Rewrite all of the records below, changing "Image resolution" to "Screen resolution" everywhere it occurs and leaving everything else the same.

■ **Records to process**:
_ _ _ _ _
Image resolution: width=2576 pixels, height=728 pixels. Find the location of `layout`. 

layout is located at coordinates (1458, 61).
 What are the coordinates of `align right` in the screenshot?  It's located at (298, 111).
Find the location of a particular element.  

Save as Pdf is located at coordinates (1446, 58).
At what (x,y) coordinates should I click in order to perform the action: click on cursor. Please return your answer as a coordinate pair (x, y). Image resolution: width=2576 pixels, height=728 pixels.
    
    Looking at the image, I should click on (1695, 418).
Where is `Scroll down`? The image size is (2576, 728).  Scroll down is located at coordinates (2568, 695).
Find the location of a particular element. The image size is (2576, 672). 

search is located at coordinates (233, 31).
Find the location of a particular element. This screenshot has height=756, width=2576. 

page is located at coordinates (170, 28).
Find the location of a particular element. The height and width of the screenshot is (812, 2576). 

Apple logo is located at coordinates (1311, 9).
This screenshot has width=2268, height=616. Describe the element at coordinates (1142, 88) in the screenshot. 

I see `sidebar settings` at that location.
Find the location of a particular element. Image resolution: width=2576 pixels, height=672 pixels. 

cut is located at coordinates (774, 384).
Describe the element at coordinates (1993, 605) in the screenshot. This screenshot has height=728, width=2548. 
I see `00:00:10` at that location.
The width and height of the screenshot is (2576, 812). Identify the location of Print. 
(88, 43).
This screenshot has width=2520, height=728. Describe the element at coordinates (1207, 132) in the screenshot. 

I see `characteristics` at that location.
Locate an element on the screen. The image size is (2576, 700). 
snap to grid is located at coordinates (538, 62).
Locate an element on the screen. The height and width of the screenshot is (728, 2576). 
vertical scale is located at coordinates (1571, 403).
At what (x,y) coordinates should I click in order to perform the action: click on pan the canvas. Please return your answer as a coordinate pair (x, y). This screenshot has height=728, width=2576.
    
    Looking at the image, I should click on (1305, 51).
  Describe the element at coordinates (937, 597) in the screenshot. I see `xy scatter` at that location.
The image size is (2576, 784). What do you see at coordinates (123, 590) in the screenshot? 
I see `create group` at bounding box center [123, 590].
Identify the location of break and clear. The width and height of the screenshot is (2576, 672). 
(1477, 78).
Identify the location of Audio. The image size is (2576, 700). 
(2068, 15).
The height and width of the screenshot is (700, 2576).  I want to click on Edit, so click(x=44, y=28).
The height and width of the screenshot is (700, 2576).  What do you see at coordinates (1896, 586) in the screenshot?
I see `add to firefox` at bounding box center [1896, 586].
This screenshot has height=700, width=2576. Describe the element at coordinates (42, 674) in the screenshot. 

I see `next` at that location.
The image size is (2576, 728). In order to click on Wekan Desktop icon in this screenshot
_ _ _ _ _
■ **Result of this exercise**:
Screen resolution: width=2576 pixels, height=728 pixels. Find the location of `layout`. 

layout is located at coordinates (1458, 61).
 What are the coordinates of `align right` in the screenshot?  It's located at (298, 111).
Find the location of a particular element.  

Save as Pdf is located at coordinates (1446, 58).
At what (x,y) coordinates should I click in order to perform the action: click on cursor. Please return your answer as a coordinate pair (x, y). Screen resolution: width=2576 pixels, height=728 pixels.
    
    Looking at the image, I should click on (1695, 418).
Where is `Scroll down`? The image size is (2576, 728).  Scroll down is located at coordinates (2568, 695).
Find the location of a particular element. The image size is (2576, 672). 

search is located at coordinates (233, 31).
Find the location of a particular element. This screenshot has height=756, width=2576. 

page is located at coordinates (170, 28).
Find the location of a particular element. The height and width of the screenshot is (812, 2576). 

Apple logo is located at coordinates (1311, 9).
This screenshot has width=2268, height=616. Describe the element at coordinates (1142, 88) in the screenshot. 

I see `sidebar settings` at that location.
Find the location of a particular element. Screen resolution: width=2576 pixels, height=672 pixels. 

cut is located at coordinates (774, 384).
Describe the element at coordinates (1993, 605) in the screenshot. This screenshot has height=728, width=2548. 
I see `00:00:10` at that location.
The width and height of the screenshot is (2576, 812). Identify the location of Print. 
(88, 43).
This screenshot has width=2520, height=728. Describe the element at coordinates (1207, 132) in the screenshot. 

I see `characteristics` at that location.
Locate an element on the screen. The image size is (2576, 700). 
snap to grid is located at coordinates (538, 62).
Locate an element on the screen. The height and width of the screenshot is (728, 2576). 
vertical scale is located at coordinates (1571, 403).
At what (x,y) coordinates should I click in order to perform the action: click on pan the canvas. Please return your answer as a coordinate pair (x, y). This screenshot has height=728, width=2576.
    
    Looking at the image, I should click on (1305, 51).
  Describe the element at coordinates (937, 597) in the screenshot. I see `xy scatter` at that location.
The image size is (2576, 784). What do you see at coordinates (123, 590) in the screenshot? 
I see `create group` at bounding box center [123, 590].
Identify the location of break and clear. The width and height of the screenshot is (2576, 672). 
(1477, 78).
Identify the location of Audio. The image size is (2576, 700). 
(2068, 15).
The height and width of the screenshot is (700, 2576).  I want to click on Edit, so click(x=44, y=28).
The height and width of the screenshot is (700, 2576).  What do you see at coordinates (1896, 586) in the screenshot?
I see `add to firefox` at bounding box center [1896, 586].
This screenshot has height=700, width=2576. Describe the element at coordinates (42, 674) in the screenshot. 

I see `next` at that location.
The image size is (2576, 728). In order to click on Wekan Desktop icon in this screenshot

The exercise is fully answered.